## SUPPLIED MATERIAL

______________________________

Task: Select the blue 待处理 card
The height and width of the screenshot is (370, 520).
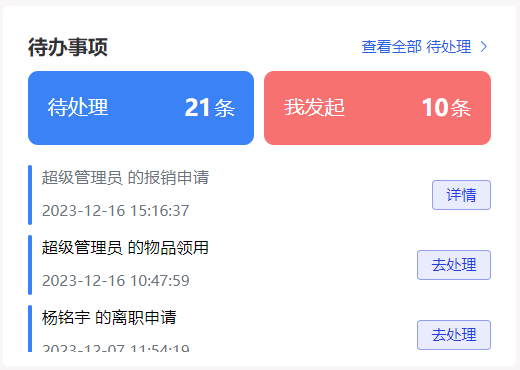Action: (141, 108)
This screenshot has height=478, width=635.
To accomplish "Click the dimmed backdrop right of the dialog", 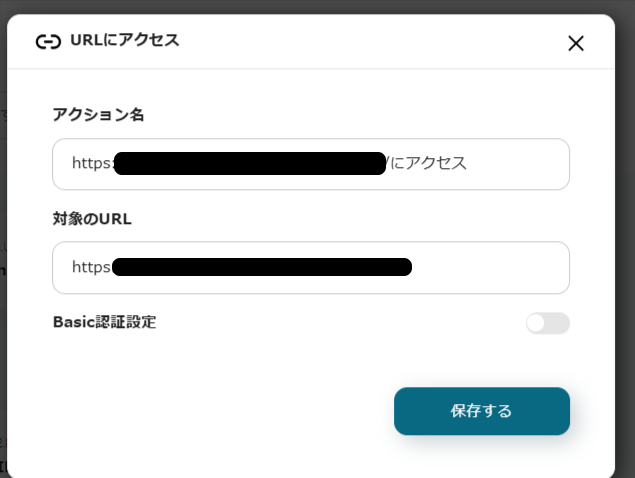I will pyautogui.click(x=625, y=250).
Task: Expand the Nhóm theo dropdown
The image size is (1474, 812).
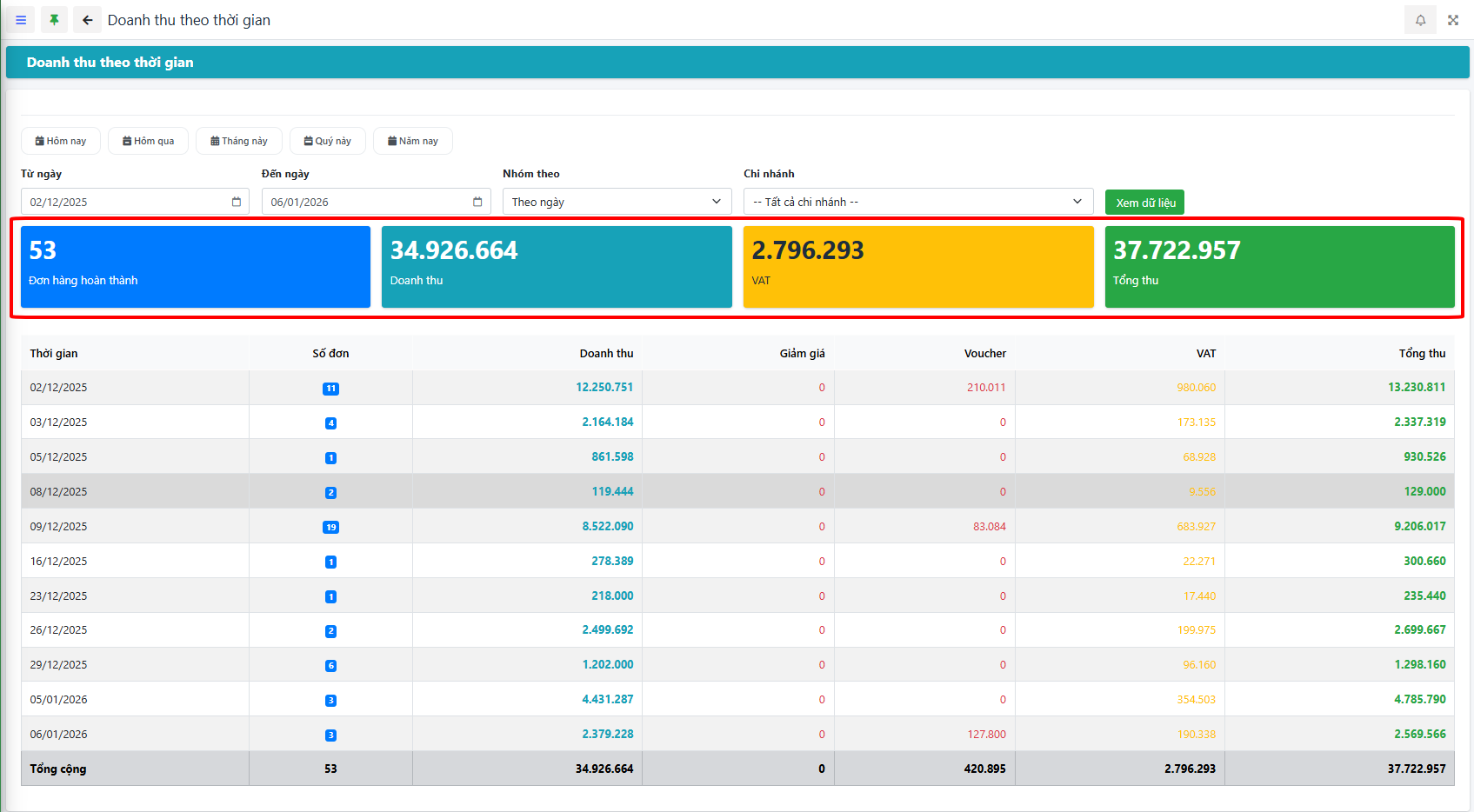Action: point(617,202)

______________________________

## TRY IT
The lines running from the one with "Task: Expand the Nhóm theo dropdown" to the close of the material above are to be retyped exactly; no picture is to be included.

## ANSWER FOR THIS EXERCISE
Task: Expand the Nhóm theo dropdown
The image size is (1474, 812).
Action: point(617,202)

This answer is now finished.